Start of Block

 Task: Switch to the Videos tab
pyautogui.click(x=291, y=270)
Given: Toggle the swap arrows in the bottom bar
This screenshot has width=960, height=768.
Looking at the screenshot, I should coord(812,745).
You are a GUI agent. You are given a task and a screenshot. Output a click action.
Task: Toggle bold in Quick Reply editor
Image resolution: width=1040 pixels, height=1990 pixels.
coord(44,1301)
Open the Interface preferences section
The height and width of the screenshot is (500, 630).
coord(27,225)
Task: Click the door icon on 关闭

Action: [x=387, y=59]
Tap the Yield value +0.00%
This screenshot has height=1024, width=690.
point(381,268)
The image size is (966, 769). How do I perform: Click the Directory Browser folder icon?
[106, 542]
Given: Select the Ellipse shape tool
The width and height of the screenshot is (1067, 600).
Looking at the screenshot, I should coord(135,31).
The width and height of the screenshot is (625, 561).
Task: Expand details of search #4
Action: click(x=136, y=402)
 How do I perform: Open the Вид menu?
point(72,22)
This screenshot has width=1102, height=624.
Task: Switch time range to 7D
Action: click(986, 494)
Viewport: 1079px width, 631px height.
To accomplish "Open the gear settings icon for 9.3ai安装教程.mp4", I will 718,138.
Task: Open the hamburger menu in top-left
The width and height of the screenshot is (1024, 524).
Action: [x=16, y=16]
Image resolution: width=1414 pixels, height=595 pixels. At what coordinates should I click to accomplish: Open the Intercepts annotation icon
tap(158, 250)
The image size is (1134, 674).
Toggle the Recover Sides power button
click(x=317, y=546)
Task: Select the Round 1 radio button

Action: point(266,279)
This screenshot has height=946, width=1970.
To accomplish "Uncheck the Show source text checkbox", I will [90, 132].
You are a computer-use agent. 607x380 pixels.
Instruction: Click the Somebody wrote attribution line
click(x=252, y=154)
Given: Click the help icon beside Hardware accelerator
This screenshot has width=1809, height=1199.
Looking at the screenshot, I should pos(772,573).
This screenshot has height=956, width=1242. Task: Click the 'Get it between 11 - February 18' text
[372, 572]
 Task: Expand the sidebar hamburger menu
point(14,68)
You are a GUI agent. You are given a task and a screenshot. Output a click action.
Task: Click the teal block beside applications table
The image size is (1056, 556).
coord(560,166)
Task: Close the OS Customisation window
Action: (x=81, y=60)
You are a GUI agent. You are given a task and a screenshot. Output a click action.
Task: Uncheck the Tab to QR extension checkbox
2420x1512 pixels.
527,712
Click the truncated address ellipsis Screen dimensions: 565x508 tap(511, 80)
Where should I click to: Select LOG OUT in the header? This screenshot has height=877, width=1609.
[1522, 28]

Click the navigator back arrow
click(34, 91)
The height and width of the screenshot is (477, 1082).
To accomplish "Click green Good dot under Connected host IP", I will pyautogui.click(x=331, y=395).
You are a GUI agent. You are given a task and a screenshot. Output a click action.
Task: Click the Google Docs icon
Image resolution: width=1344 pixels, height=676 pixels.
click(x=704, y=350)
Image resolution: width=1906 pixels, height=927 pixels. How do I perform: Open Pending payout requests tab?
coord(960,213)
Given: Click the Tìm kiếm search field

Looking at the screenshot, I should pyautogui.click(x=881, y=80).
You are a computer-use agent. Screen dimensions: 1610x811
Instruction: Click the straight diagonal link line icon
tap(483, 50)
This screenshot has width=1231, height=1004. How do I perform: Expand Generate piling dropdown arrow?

End of Block

Set down, exactly as they appear above, all lines from the one that has "Image resolution: width=1414" down to the one that has "You are a computer-use agent. 607x380 pixels.", including those two and no others.

→ **PROBLEM SOLUTION**
Image resolution: width=1414 pixels, height=595 pixels. At what coordinates should I click to accomplish: Open the Intercepts annotation icon
tap(158, 250)
The image size is (1134, 674).
Toggle the Recover Sides power button
click(x=317, y=546)
Task: Select the Round 1 radio button

Action: point(266,279)
This screenshot has height=946, width=1970.
To accomplish "Uncheck the Show source text checkbox", I will [90, 132].
You are a computer-use agent. 607x380 pixels.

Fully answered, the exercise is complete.